Over the weekend, Arcadia, California native and sixteen year old Mirai Nagasu came in second place in the 2010 US Figure Skating Championship to secure a spot on the U.S. women’s figure skating team for the 2010 Vancouver Olympics. Earlier in the week, Nagasu came in first during the short-program competition (see video). Ever since I was a kid and watched Dorothy Hamill skate, I’ve always enjoyed watching the sport. I’ll never forget when I got to see Michelle Kwan skate live in the 2002 Salt Lake City Olympics short program. She came in first at this event, later capturing the bronze overall.

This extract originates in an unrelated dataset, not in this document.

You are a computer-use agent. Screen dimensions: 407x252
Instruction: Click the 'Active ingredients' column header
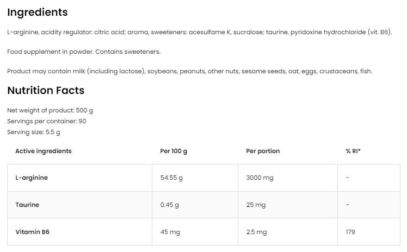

Also over the weekend, The New York Times did an interesting story on the propensity of Asian American and Asian women to dominate the sport of figure skating:

“Eight of the 23 women scheduled to compete Saturday in the long program at the United States championships were Asian-Americans, who also excelled here among younger skaters… Without compulsory figures, skating became more like gymnastics. Jumping assumed a new urgency. Younger skaters could excel. The key to jumping is to leap high and spin quickly and tightly through two, three or four revolutions before returning to the ice. Asian skaters are often small and willowy, which can be an asset when jumping… Other cultural factors are also at play, coaches said. Discipline at home often transfers to discipline at the rink, Carroll said. Audrey Weisiger, a prominent Chinese-American coach, said: “A lot of Asian families really drive their kids, and I don’t mean in the car. They’re not allowed to be marginal.””

The article also mentions that former Olympians such as Kristi Yamaguchi and Michelle Kwan have a lot to do with inspiring, especially Asian American women, to take up the sport. I’m sure that is the case and why I believe that Asian American role models outside of traditionally accepted passions, careers and vocations are important. Of course, the drive and expectations can have a negative effect as well – where Asian Americans (especially women), might feel put an inordinate amount of pressure on themselves.